"Then, I suppose we must not use these wooden ones, my fanciful fairy?"

"Don't be so foolish, Lola!" snapped in Miss Prosody. "You'll spoil your frock; throw them away!"

"We can put them over the platters," said Cecil. "Hand out the edibles, Bluebell. What have you got?"

"Here's a pie, a cake, a tart, croquettes; no knives, about a pound of salt, and some butter in the last stage of dissolution."

"No knives!" cried Miss Prosody. "There must be!" plunging desperately into the basket.

"That is more untidy than a lily-leaf plate," remarked Lilla.

"No, positively not," said the governess. "How very remiss of Bowers, particularly as I observe he has provided forks!"

The children looked disappointed. They had been reckoning on the phenomenon of Miss Prosody, subjugated by hunger, eating pie with her fingers.
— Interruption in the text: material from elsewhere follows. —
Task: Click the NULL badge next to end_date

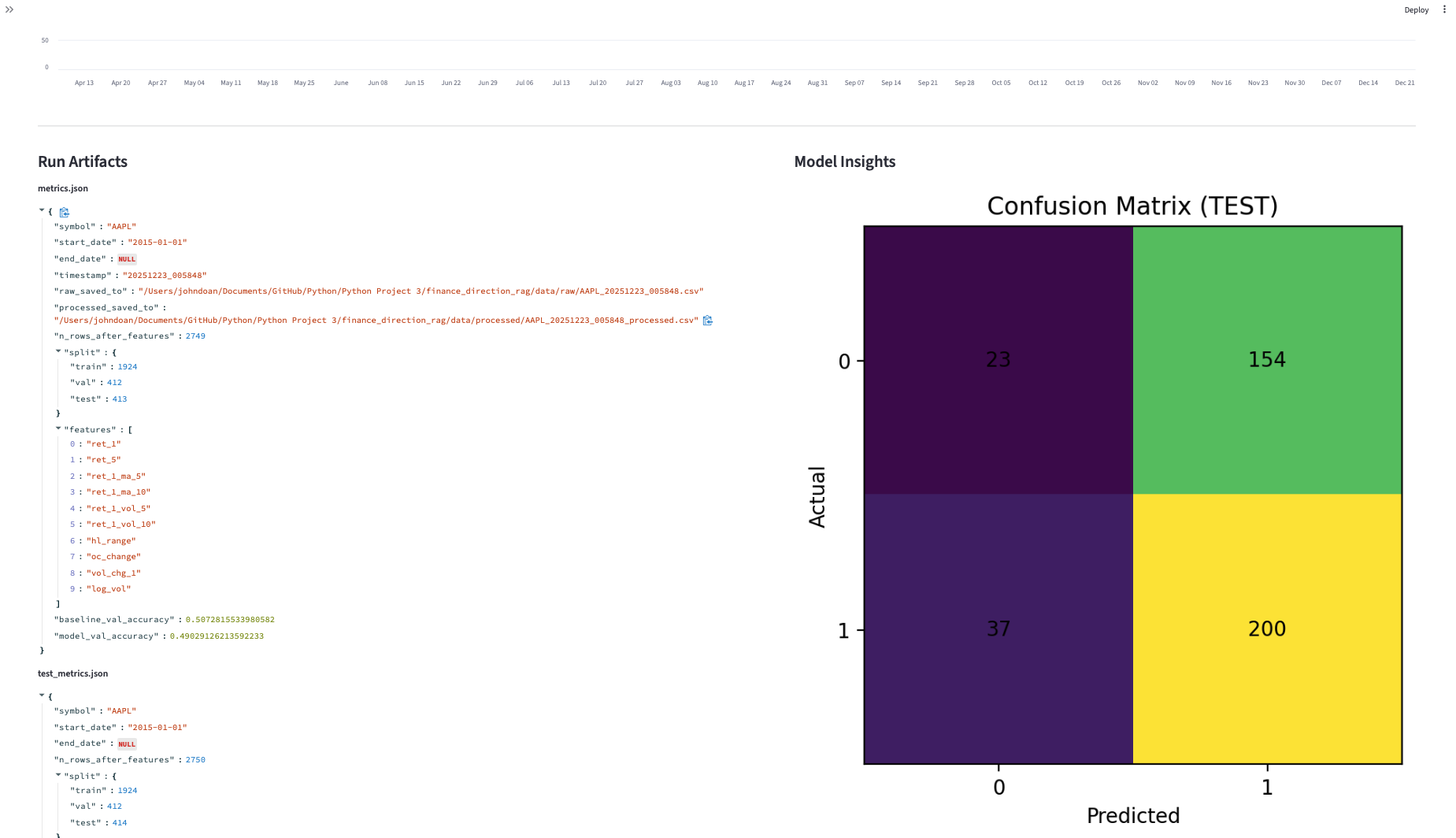Action: pos(127,258)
"Here be a knife!" said the boatman, wiping on his trousers the blade of his clasp-knife.

"Let as put a polish on," said Lilla, laughing at Cecil's face; and, jumping on to the bank, thrust it several times into the earth. The children, tired of their cramped position in the boat, wished to dine on shore; but it was thickly wooded, and there was no clear space; so Freddy was wedged into a fork of the tree, and Lola swung on another bough, where they chattered like two pies, handing down a basket on a string when they required fresh supplies.